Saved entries
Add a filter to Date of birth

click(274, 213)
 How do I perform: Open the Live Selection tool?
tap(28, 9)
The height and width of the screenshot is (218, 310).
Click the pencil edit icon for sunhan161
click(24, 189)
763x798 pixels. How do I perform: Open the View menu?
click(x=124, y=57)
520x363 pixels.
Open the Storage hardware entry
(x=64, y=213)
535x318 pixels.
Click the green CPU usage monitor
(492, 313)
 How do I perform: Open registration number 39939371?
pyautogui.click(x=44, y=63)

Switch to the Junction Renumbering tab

==

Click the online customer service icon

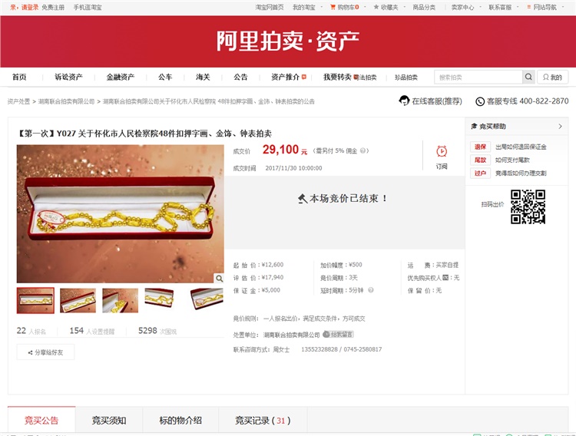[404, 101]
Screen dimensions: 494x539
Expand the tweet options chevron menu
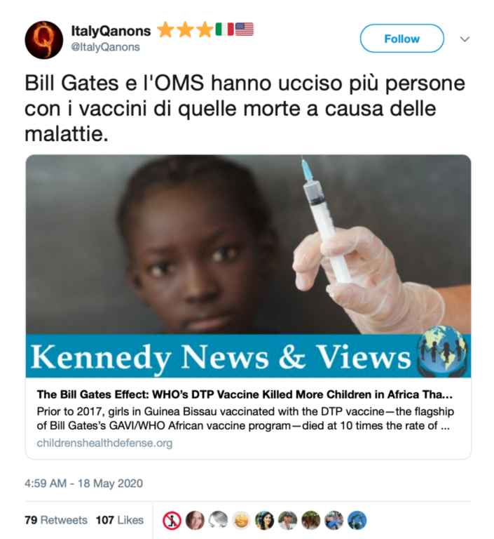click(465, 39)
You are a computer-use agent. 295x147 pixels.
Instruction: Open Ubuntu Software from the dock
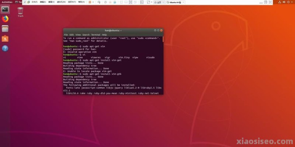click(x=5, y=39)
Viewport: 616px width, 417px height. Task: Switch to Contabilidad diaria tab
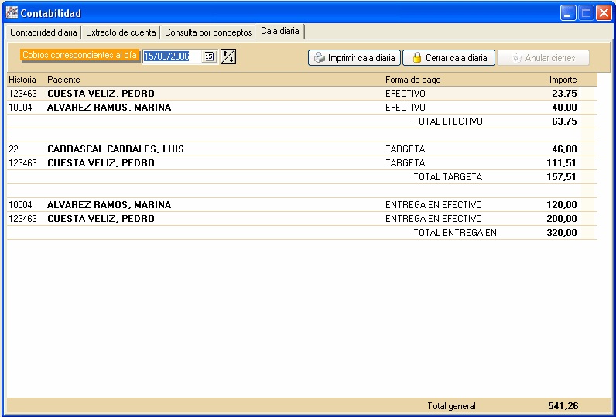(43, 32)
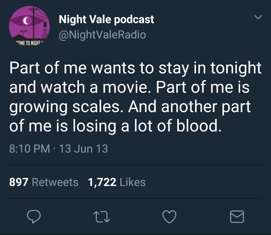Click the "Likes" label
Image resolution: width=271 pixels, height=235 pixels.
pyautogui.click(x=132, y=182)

**WHAT IS EXPECTED:** Looking at the data above, write out exactly the lines that start at the one containing "Open the Storage hardware entry" and end at the one containing "Switch to the Junction Renumbering tab"; include both and nothing beyond.

**TASK RESPONSE:**
Open the Storage hardware entry
(x=64, y=213)
535x318 pixels.
Click the green CPU usage monitor
(492, 313)
 How do I perform: Open registration number 39939371?
pyautogui.click(x=44, y=63)

Switch to the Junction Renumbering tab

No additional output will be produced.